* DESCRIPTION OF THE TASK
Restate word for word the span that opens with the line containing "Viewport: 850px width, 398px height." and closes with the final line of the data; give only those lines.

*** Opening SUPPLIED RECORDS ***

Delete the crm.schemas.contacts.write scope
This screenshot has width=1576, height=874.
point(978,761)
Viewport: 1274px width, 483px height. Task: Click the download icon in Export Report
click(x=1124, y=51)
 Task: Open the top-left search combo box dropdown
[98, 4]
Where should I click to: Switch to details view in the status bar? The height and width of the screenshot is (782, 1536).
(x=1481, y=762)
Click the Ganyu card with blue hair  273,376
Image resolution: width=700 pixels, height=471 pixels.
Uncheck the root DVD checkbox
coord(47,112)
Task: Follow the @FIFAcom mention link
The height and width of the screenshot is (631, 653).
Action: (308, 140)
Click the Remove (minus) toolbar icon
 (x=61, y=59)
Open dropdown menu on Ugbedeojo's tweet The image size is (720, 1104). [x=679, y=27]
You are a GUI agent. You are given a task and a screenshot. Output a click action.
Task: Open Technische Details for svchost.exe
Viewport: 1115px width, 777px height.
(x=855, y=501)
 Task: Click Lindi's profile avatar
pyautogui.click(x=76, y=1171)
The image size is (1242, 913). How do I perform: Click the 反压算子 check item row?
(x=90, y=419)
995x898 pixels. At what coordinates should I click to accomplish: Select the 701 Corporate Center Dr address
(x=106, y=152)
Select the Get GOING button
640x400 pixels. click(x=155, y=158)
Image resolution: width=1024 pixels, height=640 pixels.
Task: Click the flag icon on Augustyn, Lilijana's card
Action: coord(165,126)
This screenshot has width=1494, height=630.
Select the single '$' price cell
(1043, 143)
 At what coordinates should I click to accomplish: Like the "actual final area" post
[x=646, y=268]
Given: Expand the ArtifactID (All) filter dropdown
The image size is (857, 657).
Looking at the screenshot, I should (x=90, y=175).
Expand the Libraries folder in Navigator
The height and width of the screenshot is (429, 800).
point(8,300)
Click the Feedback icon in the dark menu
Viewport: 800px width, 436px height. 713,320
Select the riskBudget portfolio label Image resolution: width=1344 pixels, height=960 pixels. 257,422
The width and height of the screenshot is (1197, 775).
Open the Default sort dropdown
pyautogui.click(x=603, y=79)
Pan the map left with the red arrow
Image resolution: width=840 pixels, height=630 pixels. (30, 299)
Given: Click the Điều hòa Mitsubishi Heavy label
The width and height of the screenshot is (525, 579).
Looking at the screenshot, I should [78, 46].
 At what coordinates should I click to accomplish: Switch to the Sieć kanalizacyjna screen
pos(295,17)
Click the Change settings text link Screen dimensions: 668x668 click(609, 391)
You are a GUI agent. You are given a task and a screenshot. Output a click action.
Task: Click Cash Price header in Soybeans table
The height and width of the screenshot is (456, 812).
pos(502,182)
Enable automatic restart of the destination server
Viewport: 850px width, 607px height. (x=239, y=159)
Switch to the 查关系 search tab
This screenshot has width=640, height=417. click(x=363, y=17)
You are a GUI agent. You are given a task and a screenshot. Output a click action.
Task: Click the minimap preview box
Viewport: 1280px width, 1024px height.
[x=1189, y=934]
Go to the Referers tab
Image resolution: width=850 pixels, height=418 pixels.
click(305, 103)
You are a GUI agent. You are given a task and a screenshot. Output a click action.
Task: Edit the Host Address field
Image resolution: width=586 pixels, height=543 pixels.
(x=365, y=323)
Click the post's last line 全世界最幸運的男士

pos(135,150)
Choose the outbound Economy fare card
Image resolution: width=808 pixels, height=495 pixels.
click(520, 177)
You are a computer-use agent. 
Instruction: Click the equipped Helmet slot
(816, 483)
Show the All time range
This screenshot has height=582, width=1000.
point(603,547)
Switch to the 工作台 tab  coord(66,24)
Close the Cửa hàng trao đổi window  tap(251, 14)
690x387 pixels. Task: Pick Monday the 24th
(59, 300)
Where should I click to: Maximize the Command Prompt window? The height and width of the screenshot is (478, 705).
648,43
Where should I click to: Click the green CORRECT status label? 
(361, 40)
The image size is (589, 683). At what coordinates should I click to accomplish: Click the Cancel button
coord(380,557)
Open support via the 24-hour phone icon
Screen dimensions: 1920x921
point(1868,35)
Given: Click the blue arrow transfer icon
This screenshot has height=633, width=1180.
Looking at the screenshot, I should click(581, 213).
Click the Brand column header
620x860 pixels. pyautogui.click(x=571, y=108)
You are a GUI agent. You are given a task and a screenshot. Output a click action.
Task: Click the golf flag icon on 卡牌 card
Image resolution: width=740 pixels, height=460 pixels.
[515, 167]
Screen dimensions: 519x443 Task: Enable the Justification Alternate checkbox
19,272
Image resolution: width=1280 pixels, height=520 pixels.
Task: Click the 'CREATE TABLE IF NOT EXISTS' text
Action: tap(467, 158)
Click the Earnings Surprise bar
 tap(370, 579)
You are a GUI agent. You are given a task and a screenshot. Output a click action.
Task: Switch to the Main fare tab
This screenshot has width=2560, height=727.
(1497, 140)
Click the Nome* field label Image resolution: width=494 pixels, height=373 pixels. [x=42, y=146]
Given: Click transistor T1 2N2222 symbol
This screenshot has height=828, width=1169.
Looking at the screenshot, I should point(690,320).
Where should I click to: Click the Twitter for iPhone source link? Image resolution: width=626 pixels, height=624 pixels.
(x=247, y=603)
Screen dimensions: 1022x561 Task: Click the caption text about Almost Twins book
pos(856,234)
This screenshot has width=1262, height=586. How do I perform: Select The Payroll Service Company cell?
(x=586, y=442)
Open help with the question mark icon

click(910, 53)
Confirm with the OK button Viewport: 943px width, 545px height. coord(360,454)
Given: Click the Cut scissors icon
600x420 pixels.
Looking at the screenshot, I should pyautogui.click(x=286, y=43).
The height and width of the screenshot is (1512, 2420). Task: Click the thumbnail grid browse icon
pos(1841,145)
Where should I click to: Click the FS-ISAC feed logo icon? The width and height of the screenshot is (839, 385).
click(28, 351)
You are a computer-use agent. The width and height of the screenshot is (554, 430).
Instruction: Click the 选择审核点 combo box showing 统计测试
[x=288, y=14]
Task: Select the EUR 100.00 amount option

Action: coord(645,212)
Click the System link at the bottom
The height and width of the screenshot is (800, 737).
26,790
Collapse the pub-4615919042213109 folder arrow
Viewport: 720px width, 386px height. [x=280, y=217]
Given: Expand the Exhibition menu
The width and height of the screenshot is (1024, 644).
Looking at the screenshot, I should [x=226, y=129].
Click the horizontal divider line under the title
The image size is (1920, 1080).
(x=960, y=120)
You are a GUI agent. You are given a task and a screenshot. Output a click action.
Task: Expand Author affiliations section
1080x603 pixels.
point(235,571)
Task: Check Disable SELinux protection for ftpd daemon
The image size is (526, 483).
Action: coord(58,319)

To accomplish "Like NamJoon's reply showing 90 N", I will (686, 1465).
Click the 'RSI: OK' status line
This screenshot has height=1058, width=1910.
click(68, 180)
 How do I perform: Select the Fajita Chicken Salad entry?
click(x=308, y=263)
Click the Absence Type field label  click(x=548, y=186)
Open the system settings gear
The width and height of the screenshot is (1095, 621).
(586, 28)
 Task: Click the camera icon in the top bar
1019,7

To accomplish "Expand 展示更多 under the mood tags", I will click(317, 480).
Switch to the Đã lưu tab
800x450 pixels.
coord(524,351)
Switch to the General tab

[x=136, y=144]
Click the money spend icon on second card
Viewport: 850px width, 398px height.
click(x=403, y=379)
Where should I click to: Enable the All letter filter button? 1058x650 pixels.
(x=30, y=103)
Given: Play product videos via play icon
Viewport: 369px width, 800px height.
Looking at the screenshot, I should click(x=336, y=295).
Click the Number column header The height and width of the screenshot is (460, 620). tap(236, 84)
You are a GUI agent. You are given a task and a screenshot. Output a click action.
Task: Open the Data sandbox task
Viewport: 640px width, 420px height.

*** Closing SUPPLIED RECORDS ***

* SOLUTION TO THIS PROBLEM
Viewport: 850px width, 398px height.
click(x=403, y=379)
Where should I click to: Enable the All letter filter button? 1058x650 pixels.
(x=30, y=103)
Given: Play product videos via play icon
Viewport: 369px width, 800px height.
Looking at the screenshot, I should click(x=336, y=295).
Click the Number column header The height and width of the screenshot is (460, 620). tap(236, 84)
You are a GUI agent. You are given a task and a screenshot. Output a click action.
Task: Open the Data sandbox task
Viewport: 640px width, 420px height.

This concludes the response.